Xiao Si clearly described his mood in the article: I put away my old rock CD, just like putting away a waking dream. In a simple sentence, I saw the choppy tears in his heart when he wrote this sentence.

Since it's a new beginning, let's really start. I found a bunch of songs: why not, a new day, I want to fly and so on. The lyrics of these songs are healthy and positive, which are suitable for Li Zhi. We all pretend that there are some beautiful things waiting for us in the future, and pretend that tomorrow will be really beautiful. In this way, I comforted myself by deceiving myself, and the days actually grew some hope.

Small four, too, started a new thinking in a new city and a new loneliness in a new crowd. In some articles he wrote after the college entrance examination, although he was so nostalgic for the past and so resistant to reality, his tone was no longer as rebellious as before. He was so restrained, with tragic hope, so huge and slender, like a wounded deer, licking its unhealed scars quietly, flashing trembling eyelashes and opening his eyes wide to prepare for the next day.

Silhouettes, it seems, should all be beautiful things. I don't know if my feelings are beautiful in youth, but with these feelings, my future may be beautiful.

While reading this book, I drank water from a cup with a lot of ice in it. The outside of the glass was wet, and those water drops fell into the pages like tears. Even if it evaporates in the future, those papers will remember that they came, just like those lost youth: you came.

The summer solstice is not here.

You are all legends in this world, and you have made so many people cry.

-inscription

That year, we stopped under the camphor tree;

That year, we were all young and full of energy;

That year, we all grew up in a hazy mood;

That year, our friendship bloomed like a flower and broke like a flower;

Fu Xiaosi, Lu Zhiang, Changxia, Met, Qingtian and Broken Bridge, who were thoroughly remoulded in Xiao Si's works, appeared in front of me with a faint smell of grass. At that time, no one was injured, and no one hurt anyone. ..........

Perhaps one day in the story, Chang Xia and Met are telling jokes that only the other side can understand; Fu Xiaosi and Lu Zhiang are fighting with each other and verbally attacking each other. These deja vu stories flashed in my mind like movies, slowly hitting my heart and flowing out a quiet and lyrical song.

I once believed that this silent and indifferent boy would really paint a happy paradise with this simple and lovely girl with their youth.

Unfortunately, summer is beautiful but short, and it ruthlessly takes away the first memories, just like the midnight train crashing into everything beautiful and finally disappearing ... so, we are all old.

1995-2005, ten years, long but short.
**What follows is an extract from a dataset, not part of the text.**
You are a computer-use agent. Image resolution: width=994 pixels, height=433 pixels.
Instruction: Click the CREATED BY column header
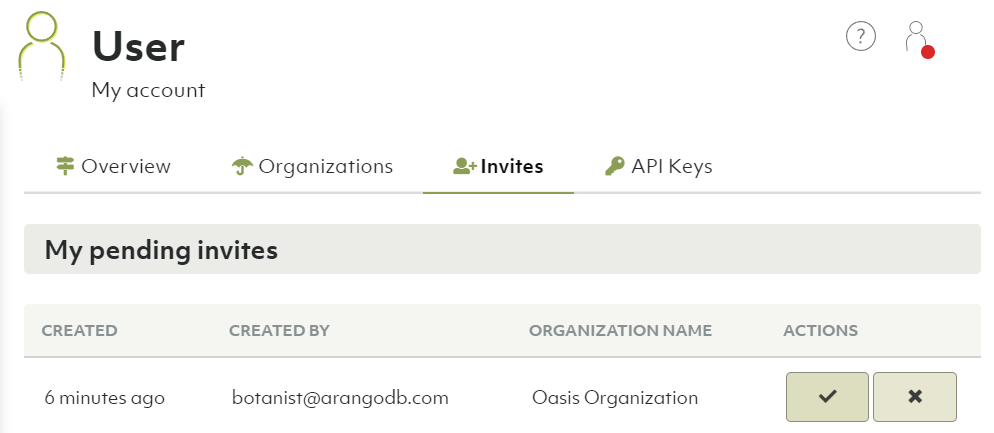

Buried the youth, buried the initial belief, and buried the firmness. Only those broken friendships are left.

When I closed the book, I even felt like a bystander watching them go through ten years. I saw a small company, a famous change; Seeing cute but impulsive Ang seeing the sad departure of Changxia; Saw a happy meeting with Qingtian; I see a quiet and smiling bridge in heaven. ........................................................................................................................................ ................................ in that case, there would be no pain and memory today, and there would be no initial belief.

After watching the summer solstice for ten years, camphor trees spread in every corner;

After watching the heavy snow for ten years, the school boiling room is full of happiness;

After crying for ten years, Chang Xia propped up the sky for a small company with his thin strength;

Ten years of stubbornness, every time I think of meeting an indomitable eyebrow eye, I will feel dull pain;

Thank you for teaching me what growth is, what love is, and how to face the immediate loss and heartache.

In my last dream, I seemed to see you, who had been far away, coming to me hand in hand, just a short distance. The wind blows your hair and you smile at me quietly.

The background is that there is no summer on the solstice, summer.

Island.

Yes 00, it seems that this is just a series. I didn't find it.